• WHAT YOU NEED TO DO:
Below are records; from the line containing "Fascia Kits (218, 2485)" through the very last line, output each line exactly. No pictures.

• TASK MATERIAL:

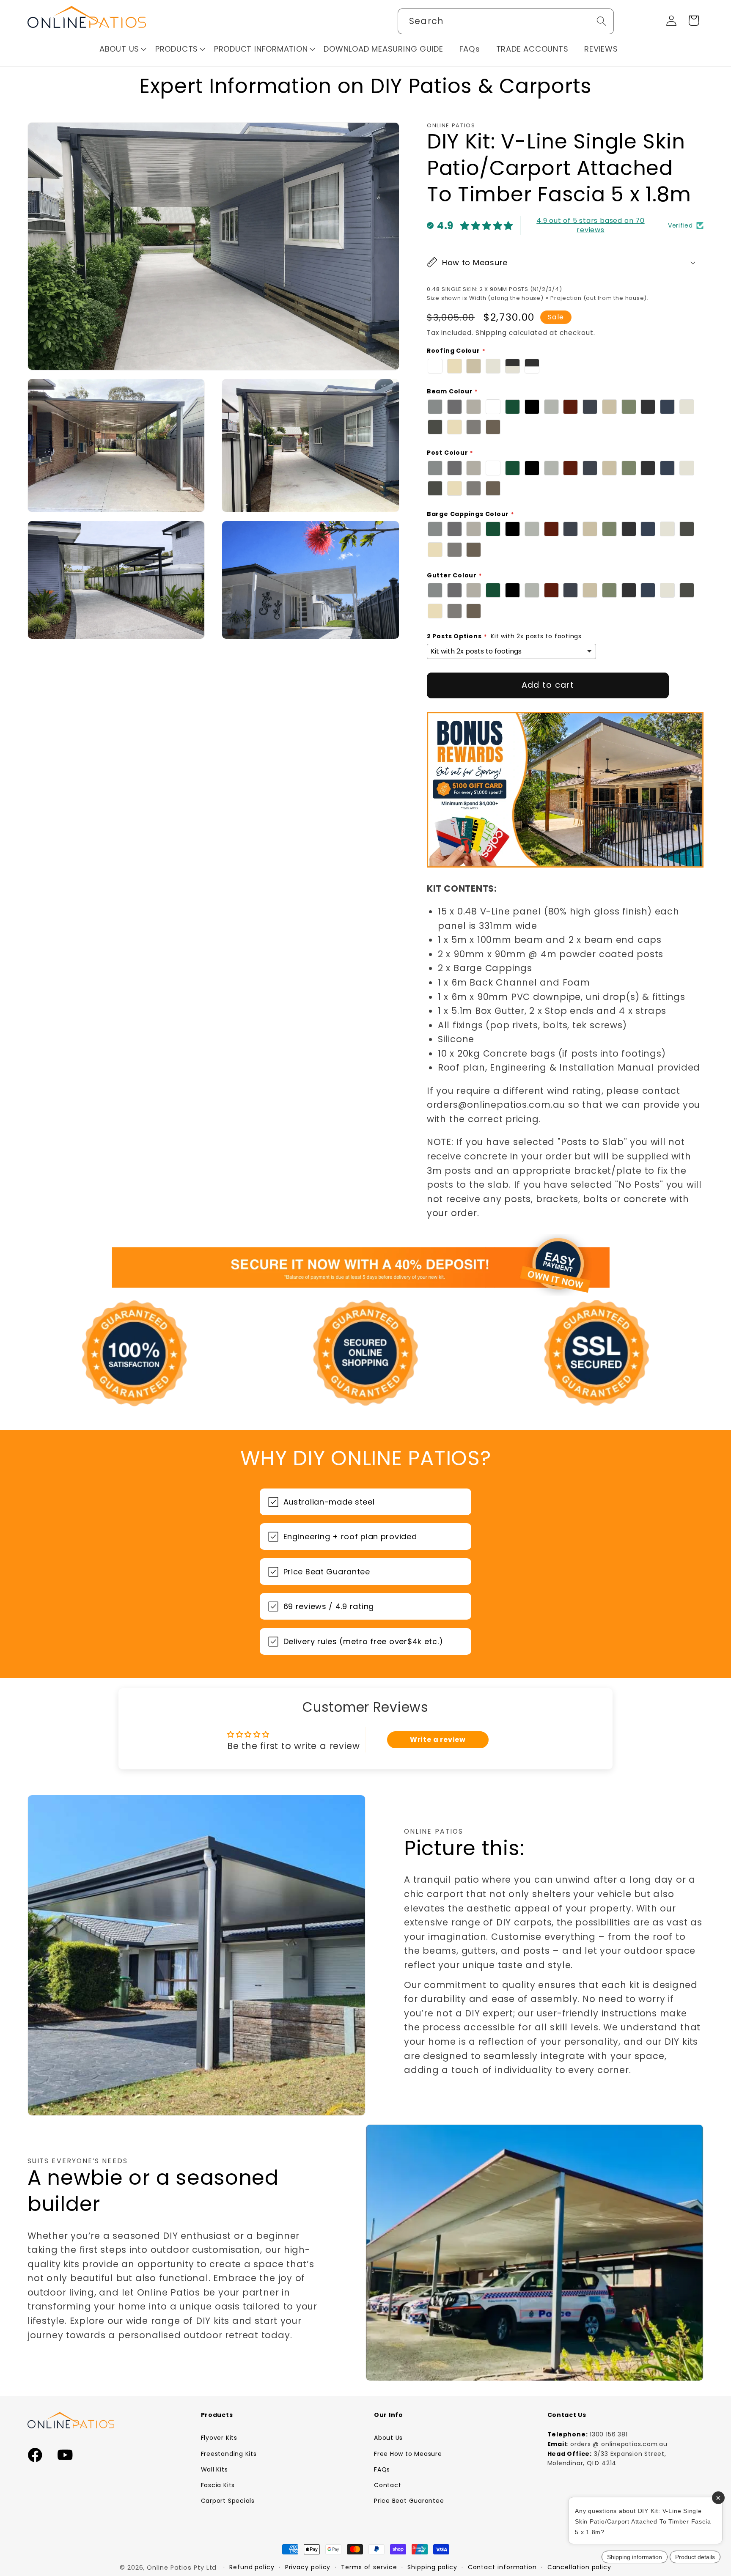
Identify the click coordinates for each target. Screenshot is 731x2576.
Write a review (438, 1739)
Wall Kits (214, 2469)
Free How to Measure (408, 2454)
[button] (123, 49)
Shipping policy (432, 2567)
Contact (387, 2485)
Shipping (491, 332)
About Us (388, 2437)
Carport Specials (228, 2500)
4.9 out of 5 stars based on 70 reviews (590, 225)
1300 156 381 (608, 2434)
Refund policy (252, 2567)
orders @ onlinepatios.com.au (619, 2444)
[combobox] (505, 21)
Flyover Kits (219, 2437)
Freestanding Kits (229, 2454)
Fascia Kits (218, 2485)
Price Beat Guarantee (409, 2500)
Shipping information (634, 2557)
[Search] (601, 21)
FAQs (382, 2469)
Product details (695, 2557)
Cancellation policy (579, 2567)
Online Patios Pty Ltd (182, 2567)
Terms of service (369, 2567)
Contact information (502, 2567)
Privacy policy (308, 2567)
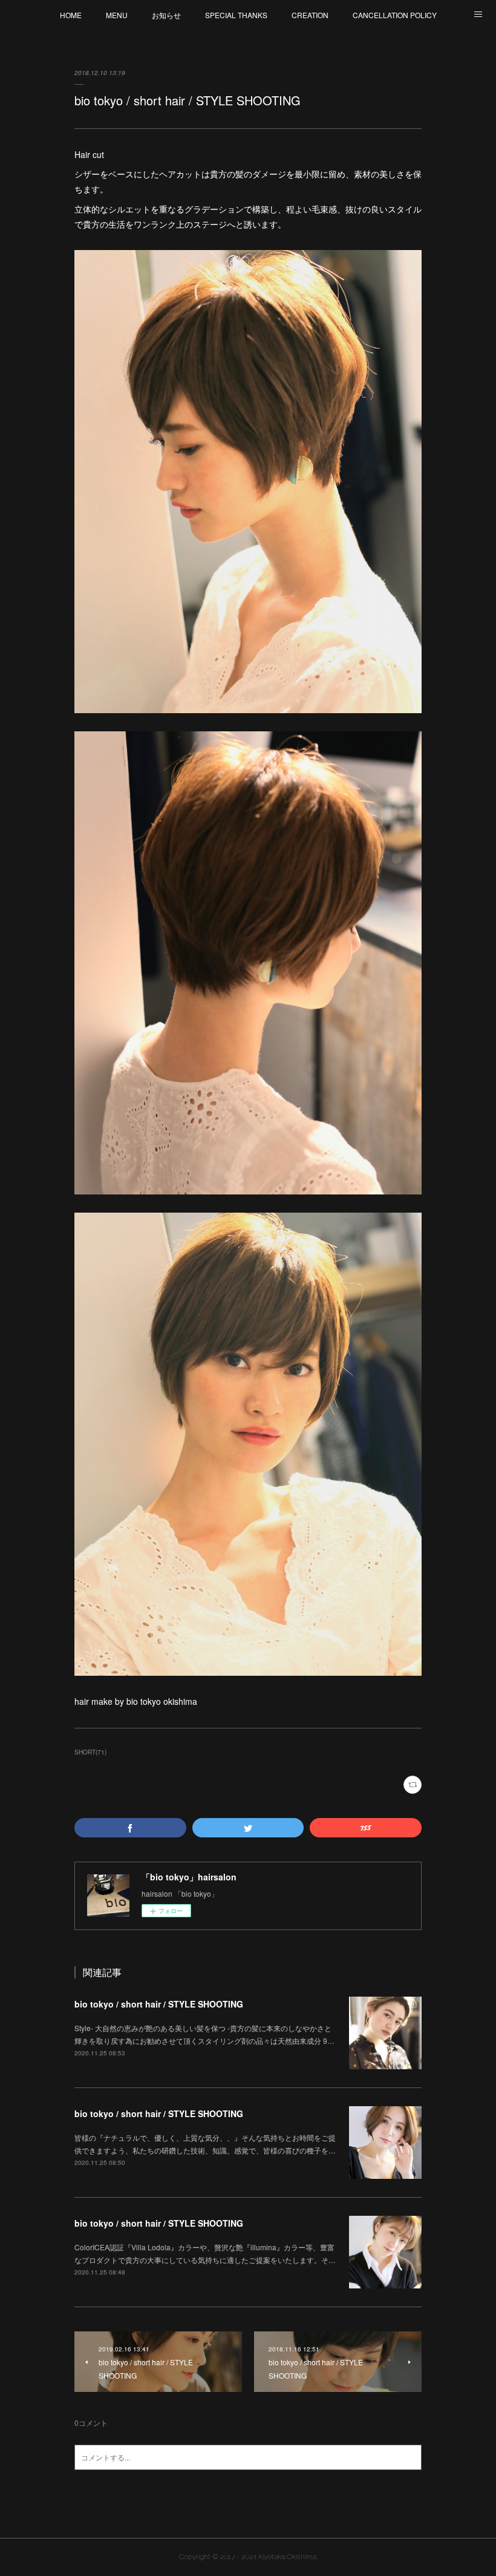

• OUTPUT BELOW:
Fascia Kits (218, 2485)
Price Beat Guarantee (409, 2500)
Shipping information (634, 2557)
[Search] (601, 21)
FAQs (382, 2469)
Product details (695, 2557)
Cancellation policy (579, 2567)
Online Patios Pty Ltd (182, 2567)
Terms of service (369, 2567)
Contact information (502, 2567)
Privacy policy (308, 2567)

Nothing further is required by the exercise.